This example has nothing to do with TC or DRM. This is how just about any modern operating system works. I cannot update the kernel on this machine since I do not have the permission to do so because the kernel disallows me to do that task, but there is no need for a specially crippled chip for this task. So I still do not see the use of DRM/TC.
An attacker who has physical access to your machine can pull the disk and put his own kernel on it that will perform his own nefarious tasks. But if you made use of the TC module then I believe you can prevent him from being able to do this -- the system will simply refuse to load his modified kernel.
The attackar can then copy all data, install keyloggers, trojans, backdoors and what not, so you are SOL anyway.

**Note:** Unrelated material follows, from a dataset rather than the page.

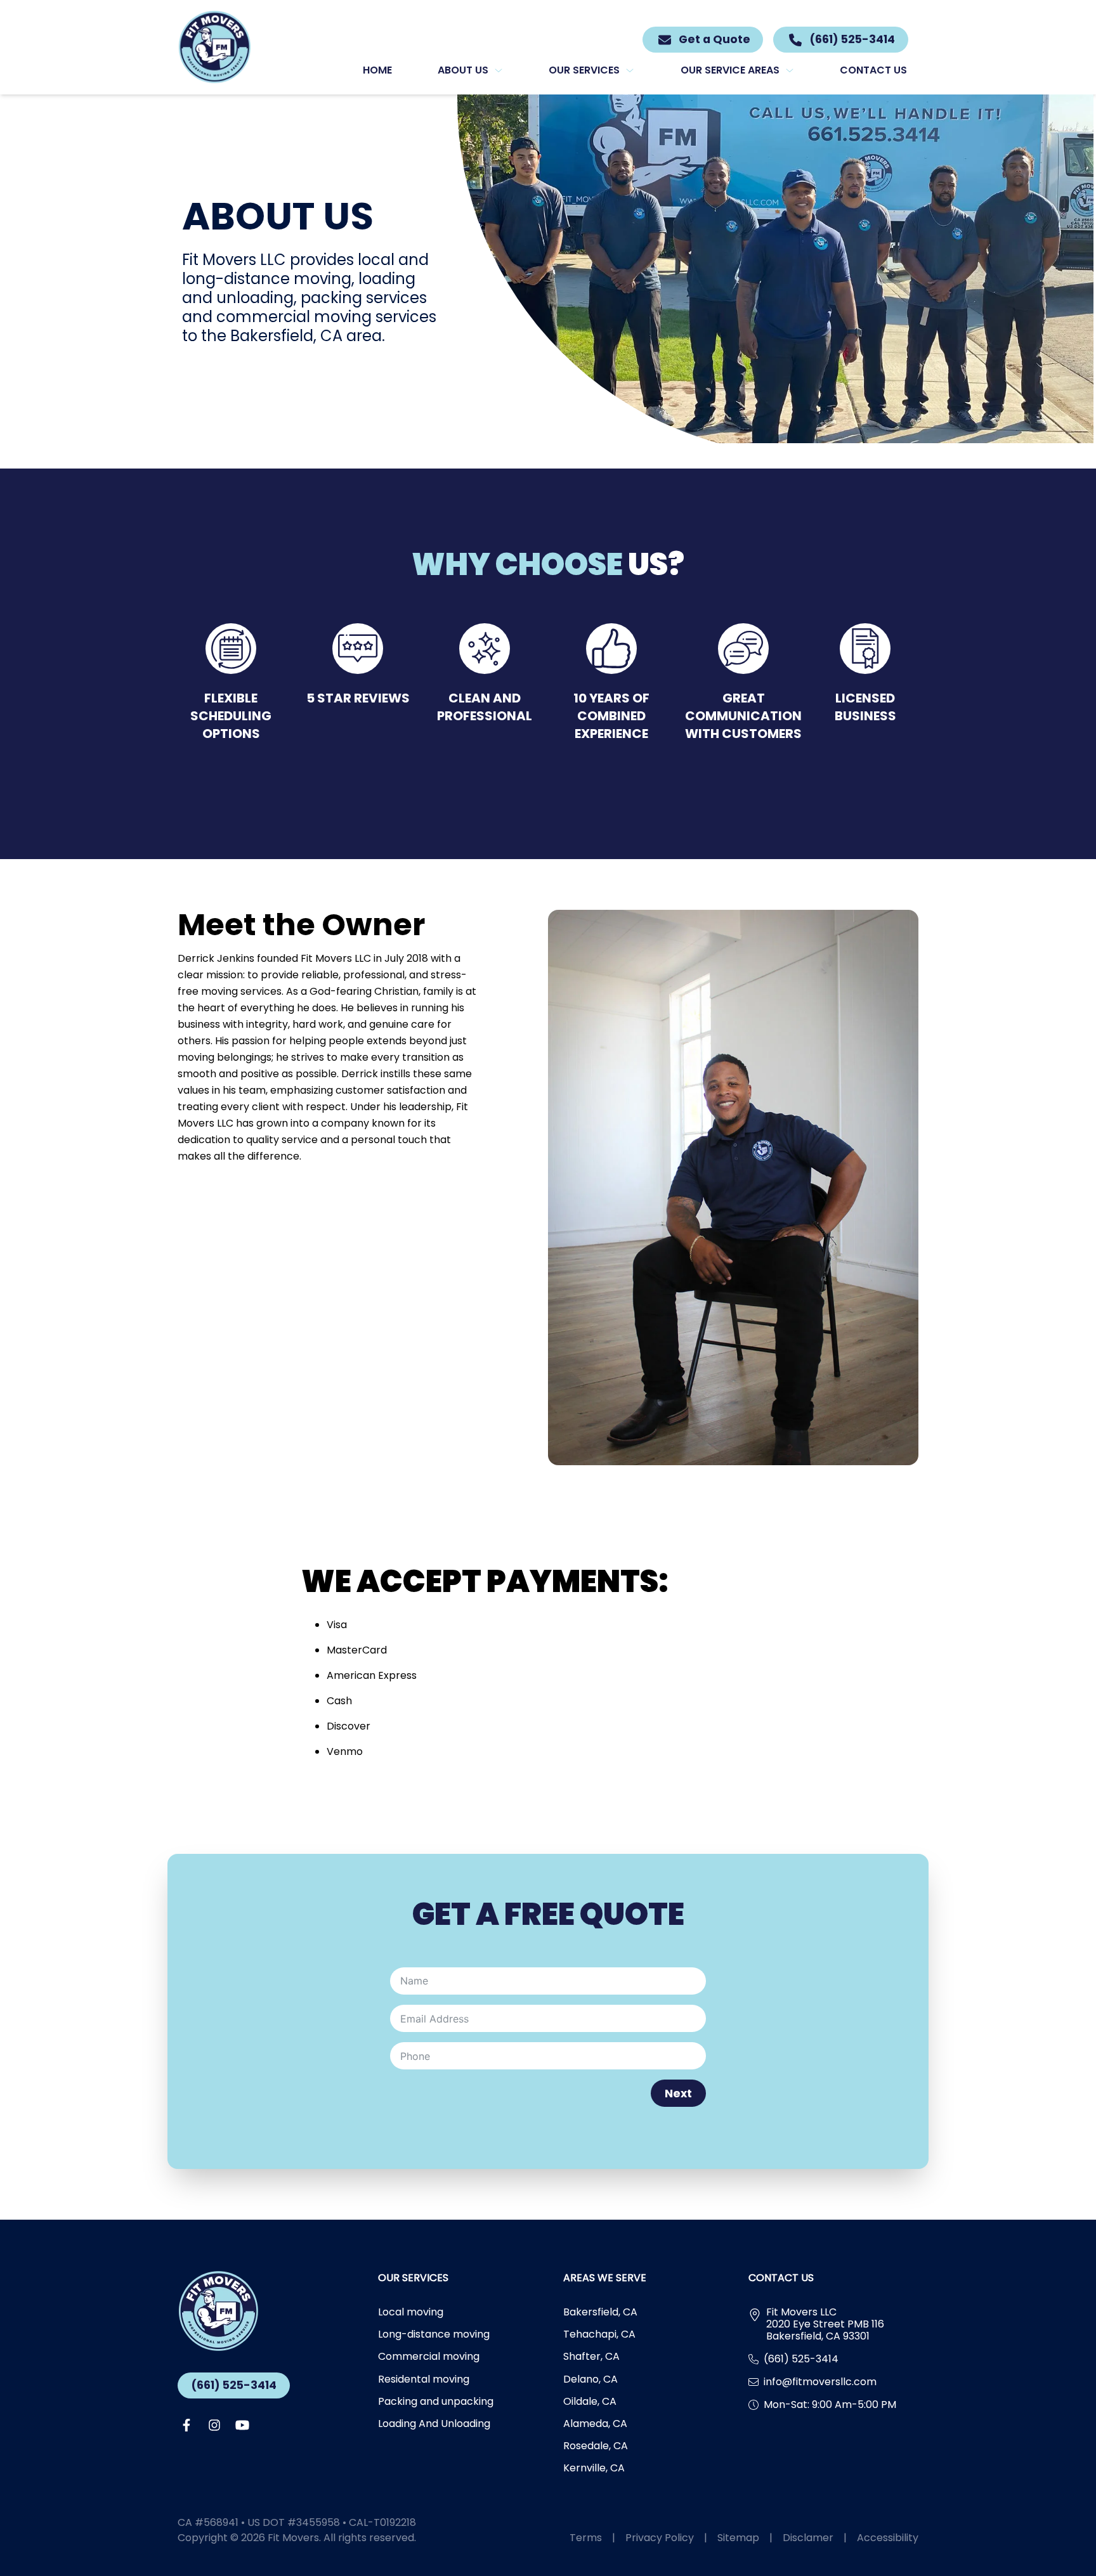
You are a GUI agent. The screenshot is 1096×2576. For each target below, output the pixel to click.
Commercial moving (429, 2356)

I could achive the same thing, in a far more flexible way by just storing a hash of all files on the file system, and then doing a integrity check of all `important' files, like the kernel; this could be done on boot using a RO memory stick that is only plugged in during boot.
If *you* have the keys to the TC module then it becomes a very powerful tool for ensuring that your systems are not compromised while your back is turned. If someone else has the keys to the machine then obviously the machine belongs to them, and you are just a user (e.g., games consoles, some mobile phones).
This begs another question, how can you trust that the TC module doesn't have a backdoor? Atleast with software, I can disect the assembly output.
I still cannot see anything useful about DRM/TC, and I'm trying hard. Sorry.